C’est donc par l’Autriche – mais aussi la Suisse, le Liechtenstein et le Royaume-Uni – que passe la majeure partie de l’argent amassé par les oligarques ukrainiens. Les exemples sont légion. Les avantages fiscaux et bancaires de ce petit pays alpin ont également séduit Dmitri Firtash, un magnat ukrainien du gaz et des transports, à qui l’ex-Première ministre Ioulia Timochenko doit par ailleurs ses "ennuis judiciaires". Lui aussi y a installé une discrète société, Group DF, qui emploie deux personnes.
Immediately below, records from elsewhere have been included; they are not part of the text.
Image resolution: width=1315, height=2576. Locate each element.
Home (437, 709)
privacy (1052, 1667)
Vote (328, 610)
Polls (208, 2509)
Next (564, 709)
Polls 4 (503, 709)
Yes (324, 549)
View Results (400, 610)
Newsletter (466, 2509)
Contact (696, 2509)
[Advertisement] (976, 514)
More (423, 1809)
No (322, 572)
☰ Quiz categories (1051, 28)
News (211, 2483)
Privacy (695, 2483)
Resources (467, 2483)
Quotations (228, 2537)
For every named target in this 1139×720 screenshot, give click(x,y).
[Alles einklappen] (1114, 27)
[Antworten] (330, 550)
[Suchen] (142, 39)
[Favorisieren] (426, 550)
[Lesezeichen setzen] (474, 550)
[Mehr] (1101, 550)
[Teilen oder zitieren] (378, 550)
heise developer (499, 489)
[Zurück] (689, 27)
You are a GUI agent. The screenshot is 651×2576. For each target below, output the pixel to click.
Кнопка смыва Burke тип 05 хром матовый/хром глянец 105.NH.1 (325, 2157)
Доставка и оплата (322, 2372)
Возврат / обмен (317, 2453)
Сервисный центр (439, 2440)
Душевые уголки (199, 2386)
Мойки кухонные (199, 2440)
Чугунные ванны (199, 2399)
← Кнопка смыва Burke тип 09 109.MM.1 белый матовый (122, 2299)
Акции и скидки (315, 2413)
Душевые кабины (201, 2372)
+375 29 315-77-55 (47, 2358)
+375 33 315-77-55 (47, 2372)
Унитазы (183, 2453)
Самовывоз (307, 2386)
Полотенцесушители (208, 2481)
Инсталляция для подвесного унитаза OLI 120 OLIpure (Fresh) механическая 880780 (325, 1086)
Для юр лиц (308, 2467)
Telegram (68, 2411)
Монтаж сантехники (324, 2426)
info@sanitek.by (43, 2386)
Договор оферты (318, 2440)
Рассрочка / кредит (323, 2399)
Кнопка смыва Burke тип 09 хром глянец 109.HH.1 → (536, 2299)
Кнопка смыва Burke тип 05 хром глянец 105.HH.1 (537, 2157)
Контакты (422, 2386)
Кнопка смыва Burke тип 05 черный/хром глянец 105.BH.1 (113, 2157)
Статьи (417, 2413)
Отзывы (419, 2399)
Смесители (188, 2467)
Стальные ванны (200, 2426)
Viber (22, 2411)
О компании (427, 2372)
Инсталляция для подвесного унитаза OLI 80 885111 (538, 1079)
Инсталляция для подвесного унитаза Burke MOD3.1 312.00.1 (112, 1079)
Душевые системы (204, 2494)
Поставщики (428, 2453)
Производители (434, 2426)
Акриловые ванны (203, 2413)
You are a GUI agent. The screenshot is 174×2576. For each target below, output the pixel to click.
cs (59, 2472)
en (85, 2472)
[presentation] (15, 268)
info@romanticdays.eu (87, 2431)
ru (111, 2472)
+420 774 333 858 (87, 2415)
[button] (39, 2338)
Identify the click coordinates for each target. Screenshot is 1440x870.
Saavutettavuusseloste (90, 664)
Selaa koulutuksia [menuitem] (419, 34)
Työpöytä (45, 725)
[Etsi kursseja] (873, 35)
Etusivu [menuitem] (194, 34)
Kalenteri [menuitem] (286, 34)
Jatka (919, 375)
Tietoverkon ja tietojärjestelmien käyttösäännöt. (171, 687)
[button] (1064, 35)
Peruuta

La petite SARL avait, en juin 2011, attiré l’intérêt de plusieurs journalistes quand, conviés à visiter le bureau de Viktor Ianoukovitch dans sa résidence, ils y avaient remarqué, soigneusement rangé sur des étagères, un dossier intitulé "Group DF, siège social, Vienne". Ils ont découvert auprès de sources au sein du renseignement autrichien que la petite SARL n’était en réalité qu’une société écran, aux ramifications en Suisse, à Chypre et au Tadjikistan, appartenant au milliardaire ukrainien.
Une confortable "datcha"
À quelques pas de DF Group se trouve la société chargée de gérer l’une – au moins – des somptueuses résidences personnelles de Ianoukovitch, une confortable "datcha" de 620 m2 nommée "Mejgorié", dotée d’une piscine et d’un club nautique, située dans un parc de 137 hectares non loin de Kiev. Louer une telle demeure relève du miracle, ou de l’aubaine, pour Ianoukovitch, mécanicien de formation, déclarant (en 2011) un revenu annuel de seulement 80 000 euros annuels.
Sous l’URSS, ces 137 hectares étaient propriétés de l’État. À l’indépendance, en 1991, le domaine a été privatisé, puis racheté quelques années plus tard par une entreprise de Donetsk, elle-même propriété d’un consortium d’entreprises, siégeant à Londres et à Vienne, menant vers… Viktor Ianoukovitch, qui, selon plusieurs enquêtes menées par des journalistes indépendants, en serait donc non pas le locataire, mais le propriétaire. Sa fortune personnelle est aujourd’hui estimée à 150 millions d’euros.
À ce jour, la société "Euro East Beteiligungs", qui possède au final le domaine à 99,97 %, siège dans un modeste bureau de Vienne. Mais que les Ukrainiens se rassurent, lors de la campagne d’entre deux tours en 2010, Viktor Ianoukovitch déclarait : "Il n’y a pas d’homme plus transparent que moi en Ukraine". Une affirmation que ne manquera pas de noter l’ONG Transparency International qui, dans son classement de la corruption publiée fin 2013, a placé l’Ukraine à la 144e place sur 177 pays, au même niveau que la République centrafricaine.